Klingenthal is a town in the Vogtland region, in Saxony, south-eastern Germany. It is situated directly on the border with the Czech Republic opposite the Czech town of Kraslice, 29 km southeast of Plauen, and 33 km northwest of Karlovy Vary.

The Aschberg ("cinder mountain") towers above the town at 936 m. The extremely elongated town, 10.5 km from end to end, is surrounded by numerous woods of firs.

The town is bisected by the Döbra and Zwota rivers. These two rivers unite at the Czech-German border to form the Svatava river, which in turn flows into the Ohře river at Sokolov.

History 

In 1591, Sebastian Köppel established a hammer mill near the border to Bohemia on the banks of the Zwota in order to capitalize on the rich deposits of iron ore and the region's vast supplies of wood, both for building and charcoal production. On 1 February 1602, there was the first documented mention of the "Höllhammer" (in English approximately: "Hell Hammer" or "Hollow Hammer") in the neighboring town of Schöneck's church register. At that time, blacksmiths, miners and charcoal makers were living there. In 1628, the hammer mill burned down and was only partly rebuilt.

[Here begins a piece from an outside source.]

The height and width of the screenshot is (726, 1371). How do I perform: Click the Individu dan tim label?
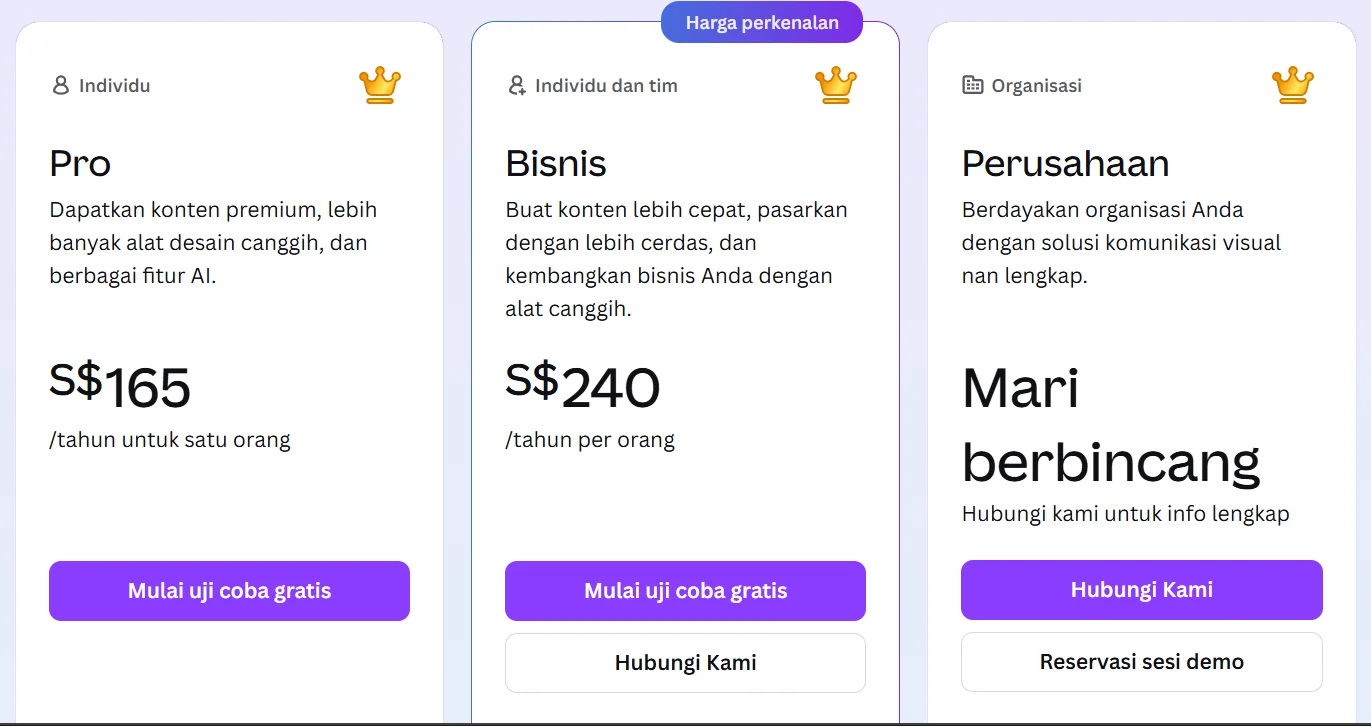[x=606, y=86]
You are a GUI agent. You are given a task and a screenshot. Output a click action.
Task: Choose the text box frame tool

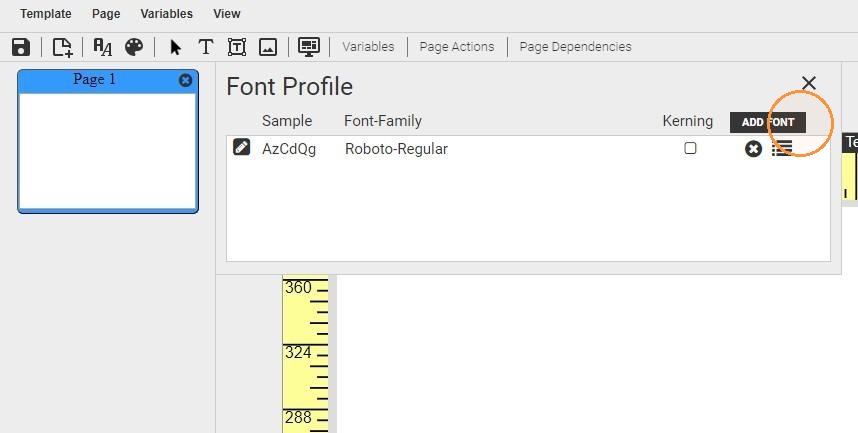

In mid-17th century, Bohemian emigrants fleeing the Counter-Reformation brought the luthier's craft to Klingenthal, which – after the Peace of Westphalia – was a safe haven for Protestants.

In 1716, the foundation of a luthiers' guild was celebrated. Towards the end of the 18th century, bow makers' and string makers' crafts came to Klingenthal, but also the production of wood and brass wind instruments. In 1829, mouthharp production followed and in 1852, accordion production began. In the second half of the 19th century, the production of mouthharps, accordions and other more complex instruments had mostly displaced older branches of musical instrument production.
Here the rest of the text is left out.